Examples Cookbook¶
This cookbook provides complete, copy-paste-ready recipes for common llamatelemetry workflows. Each recipe includes a title, description, and working code.
Recipe 1: Quick Inference¶
The simplest way to run inference with a registry model:
import llamatelemetry as lt
with lt.InferenceEngine() as engine:
engine.load_model("gemma-3-1b-Q4_K_M", auto_start=True, auto_configure=True)
result = engine.infer("What is CUDA?", max_tokens=128, temperature=0.7)
if result.success:
print(result.text)
print(f"\n--- {result.tokens_generated} tokens in {result.latency_ms:.0f} ms "

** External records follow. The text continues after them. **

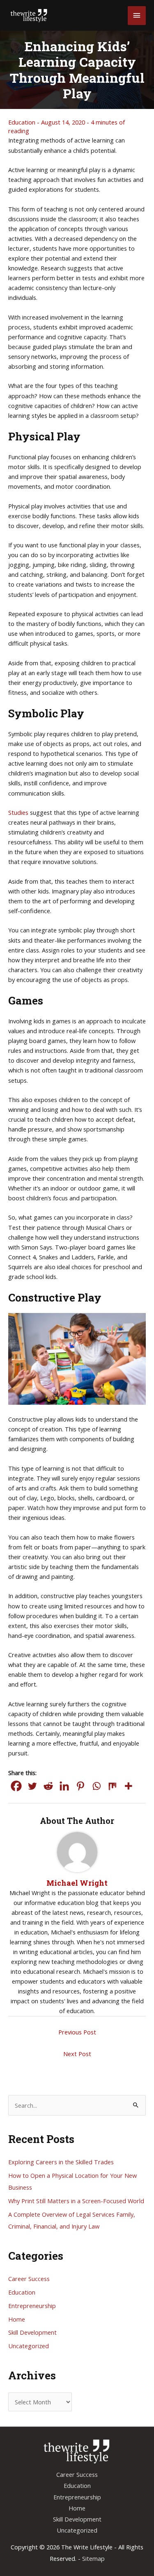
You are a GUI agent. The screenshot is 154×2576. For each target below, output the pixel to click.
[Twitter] (32, 1786)
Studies (18, 812)
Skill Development (32, 2332)
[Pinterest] (80, 1786)
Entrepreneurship (32, 2306)
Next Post (77, 2054)
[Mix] (112, 1786)
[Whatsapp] (96, 1786)
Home (16, 2319)
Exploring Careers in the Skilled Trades (61, 2162)
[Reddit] (48, 1786)
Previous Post (77, 2032)
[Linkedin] (64, 1786)
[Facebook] (16, 1786)
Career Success (29, 2278)
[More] (128, 1786)
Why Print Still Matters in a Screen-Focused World (76, 2201)
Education (21, 122)
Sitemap (93, 2558)
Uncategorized (28, 2346)
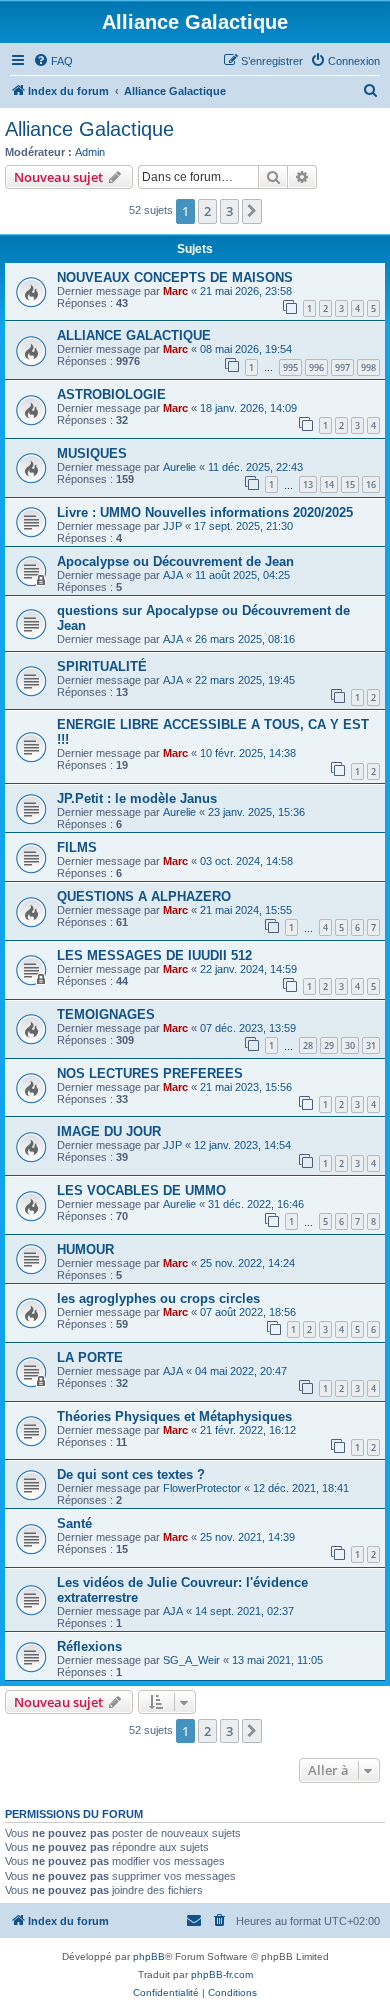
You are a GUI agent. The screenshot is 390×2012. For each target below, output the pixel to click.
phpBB (149, 1956)
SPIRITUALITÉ (102, 666)
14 (329, 484)
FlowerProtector (202, 1488)
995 (290, 367)
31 (371, 1045)
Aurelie (179, 467)
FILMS (77, 847)
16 (371, 484)
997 (342, 367)
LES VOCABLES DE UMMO (141, 1190)
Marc (175, 291)
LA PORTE (90, 1357)
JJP (172, 526)
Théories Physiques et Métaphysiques (174, 1416)
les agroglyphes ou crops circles (158, 1298)
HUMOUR (85, 1249)
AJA (173, 575)
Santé (74, 1523)
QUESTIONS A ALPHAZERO (144, 896)
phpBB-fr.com (222, 1974)
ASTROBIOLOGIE (111, 394)
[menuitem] (53, 61)
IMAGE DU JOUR (109, 1131)
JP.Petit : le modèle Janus (137, 798)
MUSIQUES (92, 453)
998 (368, 367)
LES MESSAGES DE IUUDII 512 (154, 955)
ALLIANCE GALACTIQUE (134, 335)
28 (308, 1045)
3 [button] (229, 211)
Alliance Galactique (89, 129)
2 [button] (207, 211)
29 (329, 1045)
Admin (90, 152)
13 (308, 484)
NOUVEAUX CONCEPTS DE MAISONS (175, 277)
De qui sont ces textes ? (131, 1474)
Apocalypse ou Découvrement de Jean (175, 561)
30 (350, 1045)
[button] (252, 211)
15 (350, 484)
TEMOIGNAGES (106, 1014)
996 (316, 367)
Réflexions (89, 1646)
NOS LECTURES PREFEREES (150, 1073)
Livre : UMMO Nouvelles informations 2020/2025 (205, 512)
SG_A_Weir (191, 1660)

f"({result.tokens_per_sec:.1f} tok/s) ---")
else:
print(f"Error: {result.error_message}")
Recipe 2: Multi-GPU Layer Split¶
Split a larger model across two GPUs on Kaggle:
import llamatelemetry as lt
from llamatelemetry.api.multigpu import MultiGPUConfig, SplitMode
from llamatelemetry.server import ServerManager
# Configure layer-based split across 2 GPUs
multi_gpu = MultiGPUConfig(
n_gpu_layers=-1,
split_mode=SplitMode.LAYER,
tensor_split=[0.5, 0.5],
ctx_size=4096,
batch_size=512,
ubatch_size=128,
flash_attention=True,
)
manager = ServerManager(server_url="http://127.0.0.1:8080")
manager.start_server(
model_path="/path/to/llama-3.1-8b-Q4_K_M.gguf",
multi_gpu_config=multi_gpu,
enable_metrics=True,
)
manager.wait_ready(timeout=120)
# Now use InferenceEngine or LlamaCppClient
engine = lt.InferenceEngine(server_url="http://127.0.0.1:8080")
result = engine.infer("Explain tensor parallelism.", max_tokens=128)
print(result.text)
manager.stop_server()
Recipe 3: Batch Processing¶
Process many prompts efficiently:
import llamatelemetry as lt
prompts = [
"Summarize the concept of GPU memory hierarchy.",
"What is warp divergence in CUDA?",
"Explain the difference between FP16 and FP32.",
"What is flash attention and why does it matter?",
"Describe the GGUF file format.",
"What is quantization in the context of LLMs?",
"Explain KV cache and its memory implications.",
"What is tensor parallelism vs pipeline parallelism?",
]
with lt.InferenceEngine() as engine:
engine.load_model("gemma-3-1b-Q4_K_M", auto_start=True)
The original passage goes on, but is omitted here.